Por Marcelo Barros
Nos ambientes católicos, um dos assuntos que mais têm
suscitado discussões é o próximo Sínodo dos Bispos que o papa Francisco
convocou sobre a Amazônia. Ele se reunirá em Roma, no próximo outubro. De fato,
há dois anos, desde que o papa anunciou esse sínodo, criou-se a Rede Eclesial Panamazônica (REPAM) que reúne
missionários e missionárias dos nove países que compreendem a região amazônica.
Uma novidade é que o documento de trabalho, proposto para o Sínodo, resultado
da consulta e do diálogo com comunidades e grupos eclesiais de toda a região,
propõe que missionários e agentes de pastoral se coloquem em permanente escuta
e atitude de acolhida amorosa das tradições culturais e espirituais dos povos
amazônicos.
Muitas vezes, desde os tempos da colonização, a Igreja Católica confundiu
missão com conquista e no lugar de testemunhar o evangelho de Jesus, serviu aos
interesses dos impérios do mundo. As principais vítimas desse sistema foram os
povos originários que há milênios vivem nesse continente. Agora, o papa
Francisco e boa parte da Igreja, reunida nesse sínodo propõem uma evangelização
baseada no diálogo respeitoso e no reconhecimento da presença divina em todas
as religiões e culturas. De fato, essa postura é nova como posição de um papa e
de parte dos pastores, missionários e missionárias que atuam na região. No
entanto, desde os primeiros tempos da colônia, sempre houve cristãos e pastores
que, mesmo marginalizados pela cúpula eclesiástica e perseguidos pelo Império,
insistiram: a missão não pode estar ligada à colonização. Só é missão de acordo
com Jesus se partir do cuidado amoroso com as comunidades indígenas.
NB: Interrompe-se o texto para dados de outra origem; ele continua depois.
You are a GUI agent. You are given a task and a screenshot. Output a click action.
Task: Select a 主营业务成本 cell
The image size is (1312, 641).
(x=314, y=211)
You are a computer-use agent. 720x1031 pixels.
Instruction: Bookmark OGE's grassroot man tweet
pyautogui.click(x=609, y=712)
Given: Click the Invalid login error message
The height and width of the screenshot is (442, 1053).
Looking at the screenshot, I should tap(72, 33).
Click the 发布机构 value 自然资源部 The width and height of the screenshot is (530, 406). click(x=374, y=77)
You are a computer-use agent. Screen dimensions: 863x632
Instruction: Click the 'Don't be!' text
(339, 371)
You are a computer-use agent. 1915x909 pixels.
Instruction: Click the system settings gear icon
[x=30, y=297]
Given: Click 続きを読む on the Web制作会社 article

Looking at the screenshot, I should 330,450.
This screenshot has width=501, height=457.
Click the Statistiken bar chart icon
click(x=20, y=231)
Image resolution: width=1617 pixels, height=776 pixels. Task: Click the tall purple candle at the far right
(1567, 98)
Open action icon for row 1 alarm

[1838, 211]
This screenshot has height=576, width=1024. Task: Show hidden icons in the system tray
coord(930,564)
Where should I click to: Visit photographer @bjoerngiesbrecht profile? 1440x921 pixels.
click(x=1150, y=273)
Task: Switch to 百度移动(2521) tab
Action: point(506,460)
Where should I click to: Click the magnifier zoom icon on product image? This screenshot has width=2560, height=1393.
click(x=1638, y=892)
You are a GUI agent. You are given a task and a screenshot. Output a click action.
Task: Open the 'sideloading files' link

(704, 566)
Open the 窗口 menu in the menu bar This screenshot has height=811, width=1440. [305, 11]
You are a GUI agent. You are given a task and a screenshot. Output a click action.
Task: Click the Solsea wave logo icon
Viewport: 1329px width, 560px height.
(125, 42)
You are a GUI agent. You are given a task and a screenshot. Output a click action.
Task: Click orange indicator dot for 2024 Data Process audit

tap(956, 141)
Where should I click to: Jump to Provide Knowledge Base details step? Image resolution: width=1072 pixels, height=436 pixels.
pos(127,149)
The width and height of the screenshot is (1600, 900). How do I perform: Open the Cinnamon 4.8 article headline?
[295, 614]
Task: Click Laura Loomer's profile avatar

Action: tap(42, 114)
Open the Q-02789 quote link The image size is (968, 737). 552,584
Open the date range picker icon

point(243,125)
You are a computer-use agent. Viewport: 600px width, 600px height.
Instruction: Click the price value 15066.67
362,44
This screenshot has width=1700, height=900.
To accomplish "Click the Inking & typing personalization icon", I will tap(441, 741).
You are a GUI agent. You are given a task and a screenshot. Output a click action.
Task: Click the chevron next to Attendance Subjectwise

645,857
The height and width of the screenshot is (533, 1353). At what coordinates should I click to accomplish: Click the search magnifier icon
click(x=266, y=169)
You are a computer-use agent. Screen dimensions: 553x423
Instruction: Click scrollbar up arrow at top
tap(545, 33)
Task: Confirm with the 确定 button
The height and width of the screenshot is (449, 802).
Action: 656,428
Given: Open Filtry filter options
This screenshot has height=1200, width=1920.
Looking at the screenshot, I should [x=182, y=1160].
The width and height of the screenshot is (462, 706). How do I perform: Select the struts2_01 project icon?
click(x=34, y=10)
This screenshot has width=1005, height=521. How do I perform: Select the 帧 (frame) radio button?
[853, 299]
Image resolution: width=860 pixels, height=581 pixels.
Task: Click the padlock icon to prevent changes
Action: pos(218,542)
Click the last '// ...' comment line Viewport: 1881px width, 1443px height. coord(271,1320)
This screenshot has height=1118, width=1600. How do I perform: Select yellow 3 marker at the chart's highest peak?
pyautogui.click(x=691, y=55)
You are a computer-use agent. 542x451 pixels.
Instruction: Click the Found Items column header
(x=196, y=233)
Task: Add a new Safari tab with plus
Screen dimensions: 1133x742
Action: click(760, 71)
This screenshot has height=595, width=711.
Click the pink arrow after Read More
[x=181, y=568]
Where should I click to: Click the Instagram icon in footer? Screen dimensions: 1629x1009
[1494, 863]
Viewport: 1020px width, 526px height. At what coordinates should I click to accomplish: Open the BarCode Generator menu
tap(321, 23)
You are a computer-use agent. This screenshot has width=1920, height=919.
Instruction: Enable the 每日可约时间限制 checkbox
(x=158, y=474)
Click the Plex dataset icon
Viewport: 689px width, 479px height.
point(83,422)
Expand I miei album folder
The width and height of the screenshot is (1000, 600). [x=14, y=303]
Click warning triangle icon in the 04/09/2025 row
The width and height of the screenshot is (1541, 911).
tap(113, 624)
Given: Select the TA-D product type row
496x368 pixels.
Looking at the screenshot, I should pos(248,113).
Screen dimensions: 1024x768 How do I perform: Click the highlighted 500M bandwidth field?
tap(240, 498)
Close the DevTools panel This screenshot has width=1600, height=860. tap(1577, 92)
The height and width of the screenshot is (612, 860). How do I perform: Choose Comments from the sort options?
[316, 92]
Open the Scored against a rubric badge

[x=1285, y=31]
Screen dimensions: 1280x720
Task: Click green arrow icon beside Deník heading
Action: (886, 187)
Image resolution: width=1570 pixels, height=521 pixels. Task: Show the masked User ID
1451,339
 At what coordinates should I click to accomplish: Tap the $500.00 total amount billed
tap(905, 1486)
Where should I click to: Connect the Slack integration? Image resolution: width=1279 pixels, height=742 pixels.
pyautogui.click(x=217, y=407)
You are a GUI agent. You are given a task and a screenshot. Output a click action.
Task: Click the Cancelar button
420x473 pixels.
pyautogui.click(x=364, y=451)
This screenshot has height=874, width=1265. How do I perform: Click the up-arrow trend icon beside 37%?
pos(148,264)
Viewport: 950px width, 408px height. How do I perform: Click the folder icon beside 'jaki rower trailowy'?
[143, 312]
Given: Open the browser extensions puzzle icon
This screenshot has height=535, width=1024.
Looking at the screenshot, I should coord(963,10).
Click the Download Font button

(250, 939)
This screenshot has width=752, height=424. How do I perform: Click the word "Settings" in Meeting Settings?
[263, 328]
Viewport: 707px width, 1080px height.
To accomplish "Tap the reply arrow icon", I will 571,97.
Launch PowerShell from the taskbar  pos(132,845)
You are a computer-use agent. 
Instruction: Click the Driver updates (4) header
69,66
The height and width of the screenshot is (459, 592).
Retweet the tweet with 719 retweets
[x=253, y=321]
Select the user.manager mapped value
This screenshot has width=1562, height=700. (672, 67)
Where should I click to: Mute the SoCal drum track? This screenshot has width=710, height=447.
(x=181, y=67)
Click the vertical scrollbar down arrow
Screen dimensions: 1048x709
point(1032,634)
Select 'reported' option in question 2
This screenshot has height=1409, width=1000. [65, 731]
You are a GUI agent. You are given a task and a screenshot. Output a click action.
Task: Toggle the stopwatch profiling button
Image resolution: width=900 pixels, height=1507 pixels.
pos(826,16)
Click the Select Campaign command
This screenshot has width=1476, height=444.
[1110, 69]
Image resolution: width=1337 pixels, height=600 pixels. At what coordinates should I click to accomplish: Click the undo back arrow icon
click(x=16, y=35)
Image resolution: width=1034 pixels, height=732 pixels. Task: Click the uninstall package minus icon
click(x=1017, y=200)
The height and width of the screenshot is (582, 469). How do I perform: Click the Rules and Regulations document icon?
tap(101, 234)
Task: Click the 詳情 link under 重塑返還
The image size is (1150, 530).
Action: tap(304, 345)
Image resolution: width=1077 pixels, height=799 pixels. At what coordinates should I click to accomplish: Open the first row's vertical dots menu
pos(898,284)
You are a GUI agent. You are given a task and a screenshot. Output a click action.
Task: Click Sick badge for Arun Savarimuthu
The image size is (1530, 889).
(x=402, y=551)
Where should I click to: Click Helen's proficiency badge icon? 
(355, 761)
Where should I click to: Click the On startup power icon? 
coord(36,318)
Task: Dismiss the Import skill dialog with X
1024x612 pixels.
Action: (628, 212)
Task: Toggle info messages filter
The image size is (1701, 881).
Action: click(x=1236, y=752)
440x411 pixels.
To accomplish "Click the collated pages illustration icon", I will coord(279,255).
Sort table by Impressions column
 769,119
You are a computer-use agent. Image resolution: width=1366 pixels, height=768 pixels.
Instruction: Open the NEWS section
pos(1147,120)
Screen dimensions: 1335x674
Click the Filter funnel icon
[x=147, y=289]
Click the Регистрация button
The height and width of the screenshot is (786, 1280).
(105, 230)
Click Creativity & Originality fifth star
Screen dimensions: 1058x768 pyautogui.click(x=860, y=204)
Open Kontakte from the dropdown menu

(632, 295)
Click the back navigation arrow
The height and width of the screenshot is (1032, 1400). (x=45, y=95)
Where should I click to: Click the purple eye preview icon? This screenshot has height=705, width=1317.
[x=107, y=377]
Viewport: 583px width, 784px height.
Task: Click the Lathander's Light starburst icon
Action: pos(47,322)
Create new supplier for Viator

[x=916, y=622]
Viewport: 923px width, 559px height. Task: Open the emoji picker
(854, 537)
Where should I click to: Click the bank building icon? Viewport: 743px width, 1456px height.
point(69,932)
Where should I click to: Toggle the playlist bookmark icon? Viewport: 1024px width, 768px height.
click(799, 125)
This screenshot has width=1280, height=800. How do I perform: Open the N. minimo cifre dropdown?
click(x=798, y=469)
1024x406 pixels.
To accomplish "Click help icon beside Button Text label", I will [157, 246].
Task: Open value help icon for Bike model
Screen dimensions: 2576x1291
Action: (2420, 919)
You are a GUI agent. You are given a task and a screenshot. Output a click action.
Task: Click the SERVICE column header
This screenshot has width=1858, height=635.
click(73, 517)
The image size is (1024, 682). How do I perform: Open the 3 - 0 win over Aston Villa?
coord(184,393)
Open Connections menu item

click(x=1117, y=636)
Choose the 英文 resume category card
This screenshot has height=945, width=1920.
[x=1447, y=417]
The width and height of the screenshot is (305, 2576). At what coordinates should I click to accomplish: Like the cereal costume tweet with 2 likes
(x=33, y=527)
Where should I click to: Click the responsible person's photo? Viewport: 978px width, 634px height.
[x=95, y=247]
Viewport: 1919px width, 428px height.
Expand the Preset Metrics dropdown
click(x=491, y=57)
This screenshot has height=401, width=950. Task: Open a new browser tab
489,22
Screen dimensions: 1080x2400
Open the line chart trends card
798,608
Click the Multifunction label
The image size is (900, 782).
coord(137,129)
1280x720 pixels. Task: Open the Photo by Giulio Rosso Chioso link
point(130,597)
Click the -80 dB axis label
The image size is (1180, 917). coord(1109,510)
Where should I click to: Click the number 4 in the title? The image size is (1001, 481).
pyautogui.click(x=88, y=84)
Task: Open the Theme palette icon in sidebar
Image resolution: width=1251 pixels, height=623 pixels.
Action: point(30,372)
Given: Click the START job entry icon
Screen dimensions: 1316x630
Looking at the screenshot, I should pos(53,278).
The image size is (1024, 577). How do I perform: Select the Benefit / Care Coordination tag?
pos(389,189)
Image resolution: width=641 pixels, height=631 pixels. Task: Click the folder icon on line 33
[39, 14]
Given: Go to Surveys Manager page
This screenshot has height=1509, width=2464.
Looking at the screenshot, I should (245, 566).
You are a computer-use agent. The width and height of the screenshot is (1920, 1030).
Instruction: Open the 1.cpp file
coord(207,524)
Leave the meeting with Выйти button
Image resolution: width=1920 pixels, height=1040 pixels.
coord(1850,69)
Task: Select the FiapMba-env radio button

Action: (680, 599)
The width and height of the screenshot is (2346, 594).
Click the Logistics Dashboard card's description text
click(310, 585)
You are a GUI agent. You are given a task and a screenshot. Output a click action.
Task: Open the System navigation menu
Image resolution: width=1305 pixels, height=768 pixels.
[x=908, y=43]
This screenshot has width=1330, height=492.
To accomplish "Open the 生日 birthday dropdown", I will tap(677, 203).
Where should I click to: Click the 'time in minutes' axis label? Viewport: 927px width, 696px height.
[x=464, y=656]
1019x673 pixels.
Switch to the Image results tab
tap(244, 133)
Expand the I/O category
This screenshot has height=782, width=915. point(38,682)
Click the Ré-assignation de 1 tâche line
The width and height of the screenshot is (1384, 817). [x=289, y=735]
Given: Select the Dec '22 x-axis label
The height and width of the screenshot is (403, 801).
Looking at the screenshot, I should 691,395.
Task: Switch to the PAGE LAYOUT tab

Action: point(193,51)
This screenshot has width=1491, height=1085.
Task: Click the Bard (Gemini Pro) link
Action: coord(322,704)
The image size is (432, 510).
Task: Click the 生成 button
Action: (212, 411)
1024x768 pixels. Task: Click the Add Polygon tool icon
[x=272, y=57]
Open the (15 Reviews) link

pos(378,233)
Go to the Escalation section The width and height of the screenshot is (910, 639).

Em toda a
América Latina, 17 de julho lembra o falecimento da figura mais conhecida que
defendeu essas posições. Foi Bartolomeu de las Casas, primeiro bispo de
Chiapas, no sul do México e defensor da dignidade dos índios contra o sistema
colonizador e escravagista. Era um frade dominicano que veio da Espanha para a
América no começo da colonização para ser senhor e feitor, mas, ao ver o
sofrimento dos índios, se converteu e se tornou missionário e teólogo para
lutar contra a escravidão. Defendeu a dignidade dos índios junto ao rei da
Espanha e escreveu o primeiro tratado de teologia e espiritualidade que ensina:
nos corpos dos índios escravizados, é o próprio Jesus Cristo que é explorado
pelos que se dizem cristãos. Atualmente, quase cinco séculos depois, podemos
lamentar que ao protestar contra a escravidão indígena, Las Casas não tenha
sabido denunciar o próprio sistema colonizador em si mesmo. E há quem o acuse
de ter aceito o tráfico e a escravidão dos africanos para substituir os índios
nas minas e engenhos da colonização. Não há provas disso. De fato, ao morrer em
1566, Las Casas não chegou a antever esse problema. O tráfico de africanos
sequestrados para ser escravos na América floresceu em época posterior, a
partir das últimas décadas do século XVI. Seja como for e mesmo com algumas contradições
inerentes à época, em nossos dias, os escritos desse grande missionário são
referência para uma nova concepção intercultural de missão e de leitura da
história a partir das vítimas e não dos vencedores.
No decorrer da
história da Igreja, esse modelo de missão se tornou conhecido como
“lascasiana”. Hoje, uma espiritualidade lascasiana rejeita uma missão cristã
que tenha como objetivo conquistar adeptos para a fé e a assume como diálogo
que valoriza a presença divina em toda realidade humana e respeita a
diversidade das culturas.
Ainda em nossos
dias, aqui no Brasil, povos indígenas continuam massacrados, vítimas de um
modelo de progresso que olha os índios como estorvo para a concentração de
terras, o agro-negócio e os lucros das grandes empresas. No Mato Grosso do Sul
os Guarani Kaiowá são perseguidos. Nos últimos anos, várias lideranças foram
assassinadas e continua sendo frequente, nas aldeias, um suicídio de jovens que
não aceitam ser escravos nas fazendas de soja da região, envenenados pelos
agrotóxicos que são obrigados a manipular.
A memória de
Las Casas nos chama a defender a vida e a liberdade dos índios por motivos
humanos e sociais, mas também por uma exigência espiritual da fé. Não podemos
aceitar projetos de desenvolvimento que não levem em consideração o respeito
aos povos que sempre foram vítimas da história e suas culturas religiosas.
Até hoje, nos
projetos missionários das Igrejas, continua existindo sempre o risco de certo
neocolonialismo cultural. Ainda aparece forte a centralização administrativa e uma
visão unilateral do pensamento humano. Esses perigos afetam a sociedade
dominante, mas também a atuação da própria Igreja. Em um diálogo com os índios,
na cidade de Puerto Maldonado, na Amazônia peruana, em janeiro de 2018, o papa
Francisco pediu aos líderes indígenas que ajudassem a Igreja a superar esses
perigos e a formar uma Igreja com rosto amazônico e indígena. Esperamos que o
Sínodo para a Amazônia siga esse caminho.
MARCELO BARROS
é monge beneditino e escritor. Tem 44 livros publicados, dos
quais “O Espírito vem pelas Águas", Ed. Rede da Paz e Loyola.